__Material shown__
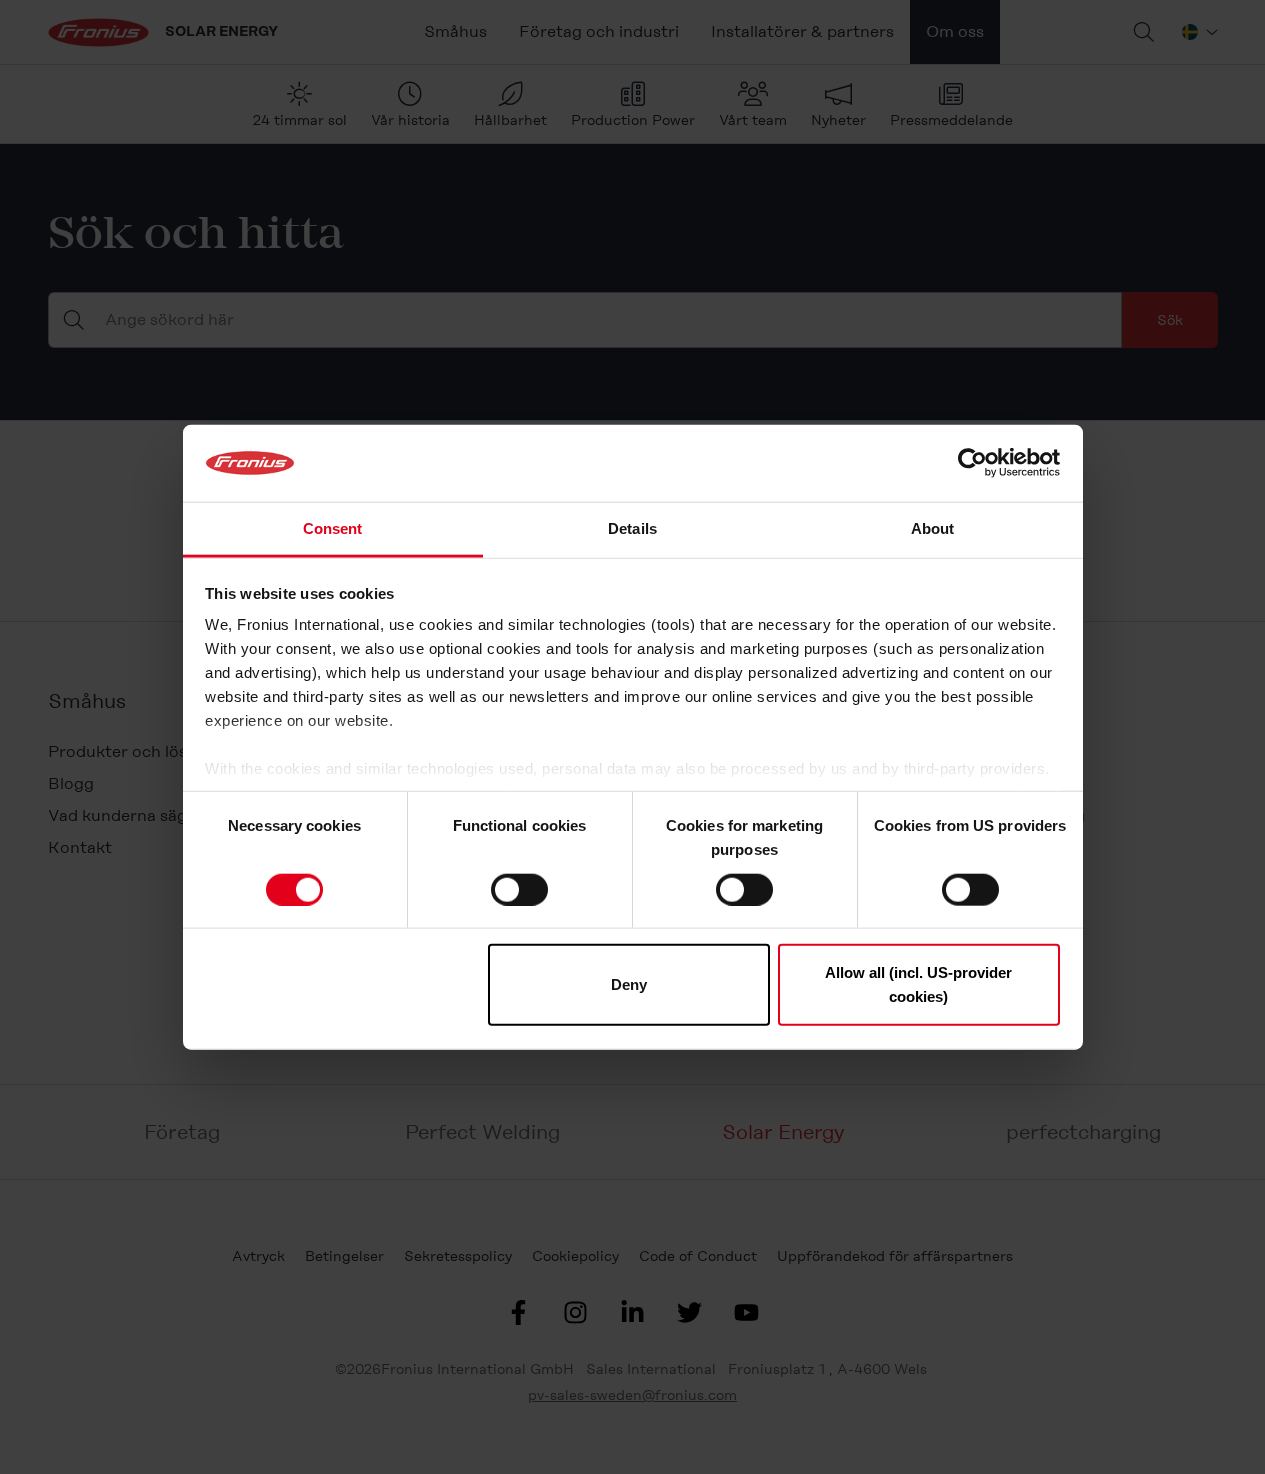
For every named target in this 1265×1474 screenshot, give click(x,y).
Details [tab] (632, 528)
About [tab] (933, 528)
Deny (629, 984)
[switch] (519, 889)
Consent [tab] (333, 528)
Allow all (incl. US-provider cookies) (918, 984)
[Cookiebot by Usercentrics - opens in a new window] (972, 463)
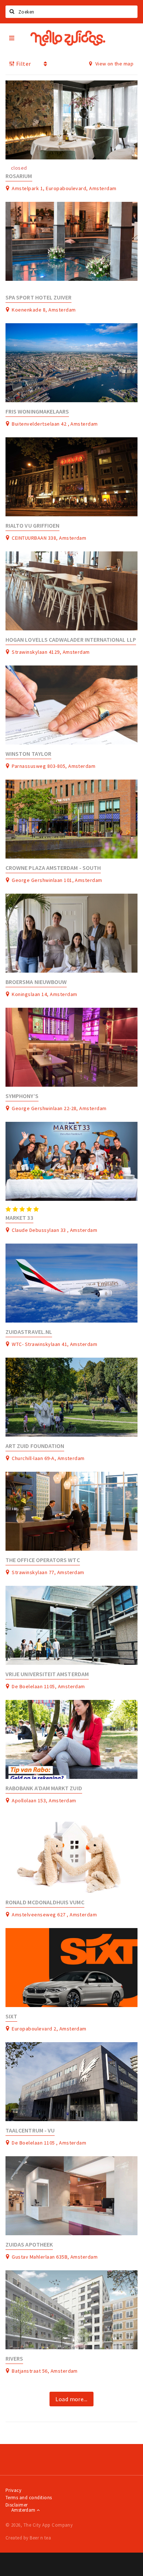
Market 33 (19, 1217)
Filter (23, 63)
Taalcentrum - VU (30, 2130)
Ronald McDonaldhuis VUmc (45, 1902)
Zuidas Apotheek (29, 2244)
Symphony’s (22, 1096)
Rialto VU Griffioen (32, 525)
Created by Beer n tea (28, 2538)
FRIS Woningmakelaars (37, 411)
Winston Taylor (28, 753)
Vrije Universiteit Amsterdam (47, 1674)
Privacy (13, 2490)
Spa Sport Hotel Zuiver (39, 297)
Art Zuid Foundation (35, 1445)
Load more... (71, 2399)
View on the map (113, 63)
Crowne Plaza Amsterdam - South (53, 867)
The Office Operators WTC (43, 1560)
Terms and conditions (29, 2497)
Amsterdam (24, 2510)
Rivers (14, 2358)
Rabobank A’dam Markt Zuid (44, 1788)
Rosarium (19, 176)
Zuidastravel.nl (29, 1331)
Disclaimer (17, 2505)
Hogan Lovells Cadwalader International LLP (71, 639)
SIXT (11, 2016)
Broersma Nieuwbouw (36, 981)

__What you will do__
Would you transcribe exactly, and only, the lines from the one containing "About [tab] (933, 528)" through the last line of the records above, both included, leaving out the pictures?

__Answer to this problem__
About [tab] (933, 528)
Deny (629, 984)
[switch] (519, 889)
Consent [tab] (333, 528)
Allow all (incl. US-provider cookies) (918, 984)
[Cookiebot by Usercentrics - opens in a new window] (972, 463)
Market 33 (19, 1217)
Filter (23, 63)
Taalcentrum - VU (30, 2130)
Ronald McDonaldhuis VUmc (45, 1902)
Zuidas Apotheek (29, 2244)
Symphony’s (22, 1096)
Rialto VU Griffioen (32, 525)
Created by Beer n tea (28, 2538)
FRIS Woningmakelaars (37, 411)
Winston Taylor (28, 753)
Vrije Universiteit Amsterdam (47, 1674)
Privacy (13, 2490)
Spa Sport Hotel Zuiver (39, 297)
Art Zuid Foundation (35, 1445)
Load more... (71, 2399)
View on the map (113, 63)
Crowne Plaza Amsterdam - South (53, 867)
The Office Operators WTC (43, 1560)
Terms and conditions (29, 2497)
Amsterdam (24, 2510)
Rivers (14, 2358)
Rabobank A’dam Markt Zuid (44, 1788)
Rosarium (19, 176)
Zuidastravel.nl (29, 1331)
Disclaimer (17, 2505)
Hogan Lovells Cadwalader International LLP (71, 639)
SIXT (11, 2016)
Broersma Nieuwbouw (36, 981)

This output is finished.